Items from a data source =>
########################################

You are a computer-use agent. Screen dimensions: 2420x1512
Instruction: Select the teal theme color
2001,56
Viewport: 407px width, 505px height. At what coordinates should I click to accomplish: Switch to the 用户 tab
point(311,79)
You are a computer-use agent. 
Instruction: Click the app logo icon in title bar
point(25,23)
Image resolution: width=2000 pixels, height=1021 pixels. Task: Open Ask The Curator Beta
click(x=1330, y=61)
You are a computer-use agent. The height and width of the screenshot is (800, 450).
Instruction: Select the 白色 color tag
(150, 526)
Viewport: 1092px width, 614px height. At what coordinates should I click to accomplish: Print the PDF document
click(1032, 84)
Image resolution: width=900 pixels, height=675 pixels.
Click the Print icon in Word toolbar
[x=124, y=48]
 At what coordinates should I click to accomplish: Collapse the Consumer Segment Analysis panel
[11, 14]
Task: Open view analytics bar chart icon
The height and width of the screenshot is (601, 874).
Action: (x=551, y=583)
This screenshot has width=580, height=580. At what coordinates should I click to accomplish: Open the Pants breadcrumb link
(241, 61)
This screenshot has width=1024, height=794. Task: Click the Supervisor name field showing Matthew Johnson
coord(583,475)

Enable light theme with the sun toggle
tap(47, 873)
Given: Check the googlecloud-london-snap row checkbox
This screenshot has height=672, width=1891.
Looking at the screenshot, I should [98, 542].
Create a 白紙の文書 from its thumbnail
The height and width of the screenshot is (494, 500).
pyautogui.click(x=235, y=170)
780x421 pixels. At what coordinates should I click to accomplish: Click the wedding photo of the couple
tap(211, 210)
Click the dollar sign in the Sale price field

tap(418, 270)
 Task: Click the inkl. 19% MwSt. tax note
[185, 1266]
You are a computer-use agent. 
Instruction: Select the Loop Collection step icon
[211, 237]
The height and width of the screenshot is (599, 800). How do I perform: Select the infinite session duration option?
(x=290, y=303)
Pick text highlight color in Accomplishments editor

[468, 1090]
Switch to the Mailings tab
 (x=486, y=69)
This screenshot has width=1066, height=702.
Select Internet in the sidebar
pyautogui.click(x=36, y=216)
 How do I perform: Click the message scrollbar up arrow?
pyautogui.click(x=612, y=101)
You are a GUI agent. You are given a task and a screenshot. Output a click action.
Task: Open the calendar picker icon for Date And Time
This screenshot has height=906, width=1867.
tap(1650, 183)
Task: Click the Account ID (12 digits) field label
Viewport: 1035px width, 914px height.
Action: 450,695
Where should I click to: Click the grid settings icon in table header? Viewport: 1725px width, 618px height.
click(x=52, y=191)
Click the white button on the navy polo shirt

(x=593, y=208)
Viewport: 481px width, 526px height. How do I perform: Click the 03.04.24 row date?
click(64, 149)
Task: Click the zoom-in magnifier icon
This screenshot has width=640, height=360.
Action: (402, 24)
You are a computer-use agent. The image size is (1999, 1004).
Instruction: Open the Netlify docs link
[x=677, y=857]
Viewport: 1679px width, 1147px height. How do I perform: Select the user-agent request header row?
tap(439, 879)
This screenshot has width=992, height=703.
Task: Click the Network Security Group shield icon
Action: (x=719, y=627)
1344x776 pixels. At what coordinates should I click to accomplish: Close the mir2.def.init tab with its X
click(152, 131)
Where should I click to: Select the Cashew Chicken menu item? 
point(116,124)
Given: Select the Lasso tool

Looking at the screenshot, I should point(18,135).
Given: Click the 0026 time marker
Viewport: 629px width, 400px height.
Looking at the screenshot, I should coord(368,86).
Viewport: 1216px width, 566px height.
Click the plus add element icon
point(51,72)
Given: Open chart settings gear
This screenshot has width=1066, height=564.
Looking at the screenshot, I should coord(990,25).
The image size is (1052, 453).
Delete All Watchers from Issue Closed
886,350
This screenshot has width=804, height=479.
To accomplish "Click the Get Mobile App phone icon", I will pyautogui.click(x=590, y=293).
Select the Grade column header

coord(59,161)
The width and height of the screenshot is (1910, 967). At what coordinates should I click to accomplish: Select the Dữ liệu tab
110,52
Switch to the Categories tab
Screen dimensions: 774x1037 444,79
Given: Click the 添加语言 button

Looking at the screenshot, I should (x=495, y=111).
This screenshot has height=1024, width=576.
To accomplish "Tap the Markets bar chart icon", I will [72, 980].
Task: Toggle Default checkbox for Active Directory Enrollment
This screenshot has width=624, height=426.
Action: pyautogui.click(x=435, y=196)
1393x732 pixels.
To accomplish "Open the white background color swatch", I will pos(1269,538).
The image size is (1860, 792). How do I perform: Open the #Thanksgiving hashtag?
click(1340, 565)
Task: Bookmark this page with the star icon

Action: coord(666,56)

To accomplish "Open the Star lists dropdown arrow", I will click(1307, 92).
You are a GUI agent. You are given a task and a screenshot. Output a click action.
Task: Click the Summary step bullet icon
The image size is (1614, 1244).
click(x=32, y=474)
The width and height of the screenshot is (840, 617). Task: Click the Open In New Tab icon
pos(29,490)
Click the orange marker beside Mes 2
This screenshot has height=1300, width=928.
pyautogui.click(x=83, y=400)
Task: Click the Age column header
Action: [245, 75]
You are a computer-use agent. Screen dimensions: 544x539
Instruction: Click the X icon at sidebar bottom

########################################

WORK REQUEST =>
Where a line contains "Switch to the Categories tab", begin there and output each line through the end of the data above, exactly; give no other lines.

EXERCISE ANSWER =>
Switch to the Categories tab
Screen dimensions: 774x1037 444,79
Given: Click the 添加语言 button

Looking at the screenshot, I should (x=495, y=111).
This screenshot has height=1024, width=576.
To accomplish "Tap the Markets bar chart icon", I will [72, 980].
Task: Toggle Default checkbox for Active Directory Enrollment
This screenshot has width=624, height=426.
Action: pyautogui.click(x=435, y=196)
1393x732 pixels.
To accomplish "Open the white background color swatch", I will pos(1269,538).
The image size is (1860, 792). How do I perform: Open the #Thanksgiving hashtag?
click(1340, 565)
Task: Bookmark this page with the star icon

Action: coord(666,56)

To accomplish "Open the Star lists dropdown arrow", I will click(1307, 92).
You are a GUI agent. You are given a task and a screenshot. Output a click action.
Task: Click the Summary step bullet icon
The image size is (1614, 1244).
click(x=32, y=474)
The width and height of the screenshot is (840, 617). Task: Click the Open In New Tab icon
pos(29,490)
Click the orange marker beside Mes 2
This screenshot has height=1300, width=928.
pyautogui.click(x=83, y=400)
Task: Click the Age column header
Action: [245, 75]
You are a computer-use agent. Screen dimensions: 544x539
Instruction: Click the X icon at sidebar bottom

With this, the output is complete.